Calling an imperial conference required the signatures of
the prime minister and the two service chiefs, but the Chief Cabinet Secretary
Hisatsune Sakomizu had already obtained signatures from Toyoda and General
Yoshijirō Umezu in advance, and he reneged on his promise to inform them if a
meeting was to be held. The meeting commenced at 23:50. No consensus had
emerged by 02:00 on 10 August, but the emperor gave his "sacred decision", authorizing the Foreign Minister,
Shigenori Tōgō, to notify the Allies that Japan would accept their terms on one
condition, that the declaration "does
not comprise any demand which prejudices the prerogatives of His Majesty as a
Sovereign ruler."
On 12 August, the Emperor informed the imperial family of
his decision to surrender. One of his uncles, Prince Asaka, asked whether the
war would be continued if the kokutai could not be preserved. Hirohito simply
replied, "Of course." As
the Allied terms seemed to leave intact the principle of the preservation of
the Throne, Hirohito recorded on 14 August his capitulation announcement which
was broadcast to the Japanese nation the next day despite an attempted military
coup d'état by militarists opposed to the surrender.
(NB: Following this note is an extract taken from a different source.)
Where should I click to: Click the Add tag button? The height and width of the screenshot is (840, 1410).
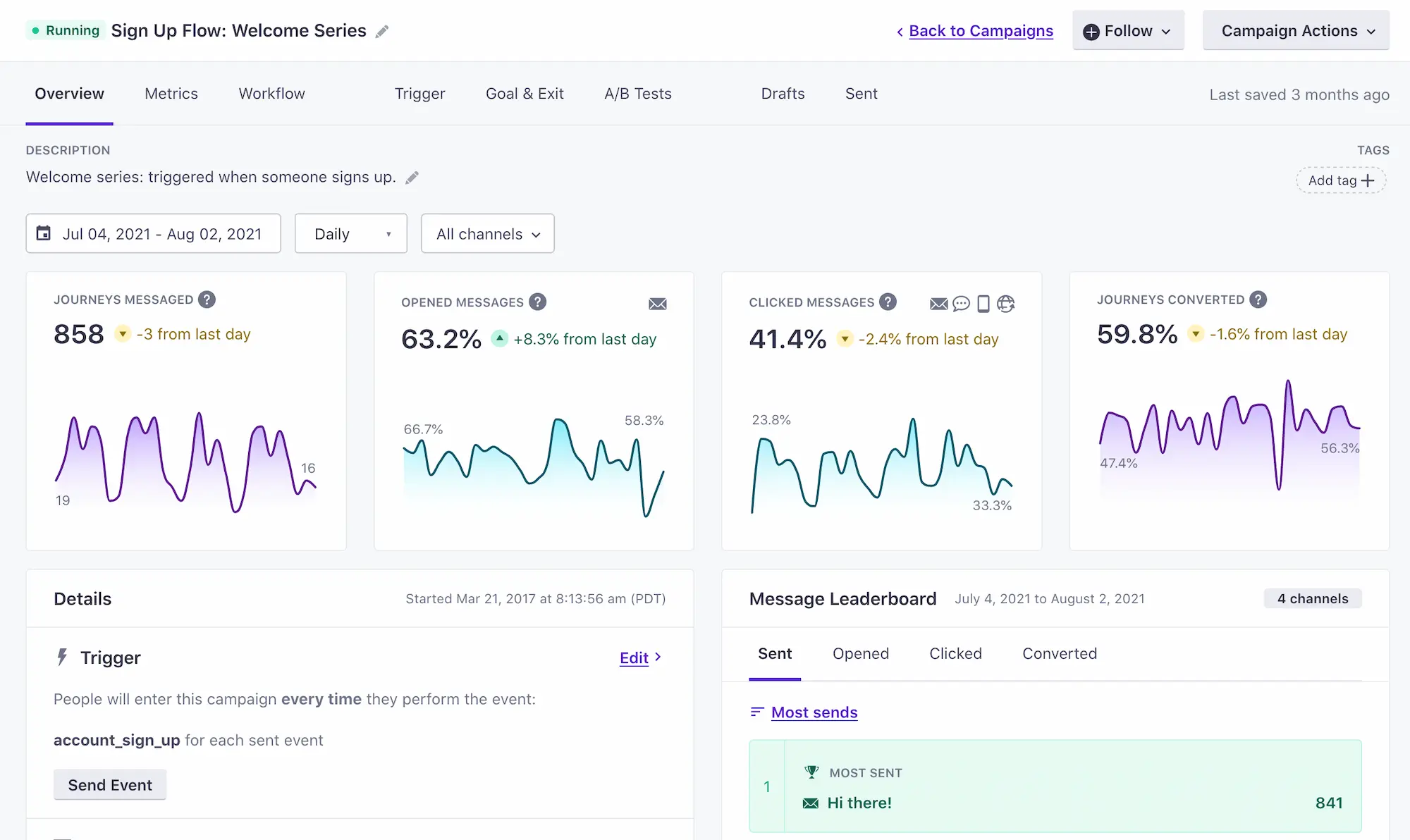1340,180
In his declaration's fifth paragraph, Hirohito solely
mentions the duration of the conflict; and did not explicitly mention the
Soviets as a factor for surrender:
But now the war has
lasted for nearly four years. Despite the best that has been done by every
one—the gallant fighting of military and naval forces, the diligence and
assiduity of Our servants of the State and the devoted service of Our one
hundred million people, the war situation has developed not necessarily to
Japan's advantage, while the general trends of the world have all turned
against her interest.
The sixth paragraph by Hirohito specifically mentions the
use of nuclear ordnance devices, from the aspect of the unprecedented damage
they caused:
Moreover, the enemy
has begun to employ a new and most cruel bomb, the power of which to do damage
is, indeed, incalculable, taking the toll of many innocent lives. Should we
continue to fight, not only would it result in an ultimate collapse and
obliteration of the Japanese nation, but also it would lead to the total
extinction of human civilization.
The seventh paragraph gives the reason for the ending of
hostilities against the Allies:
Such being the case,
how are we to save the millions of our subjects, or to atone ourselves before
the hallowed spirits of our imperial ancestors? This is the reason why we have
ordered the acceptance of the provisions of the joint declaration of the
powers.
In his "Rescript
to the Soldiers and Sailors" delivered on 17 August, Hirohito did not
refer to the atomic bombs or possible human extinction, and instead described
the Soviet declaration of war as "endangering
the very foundation of the Empire's existence."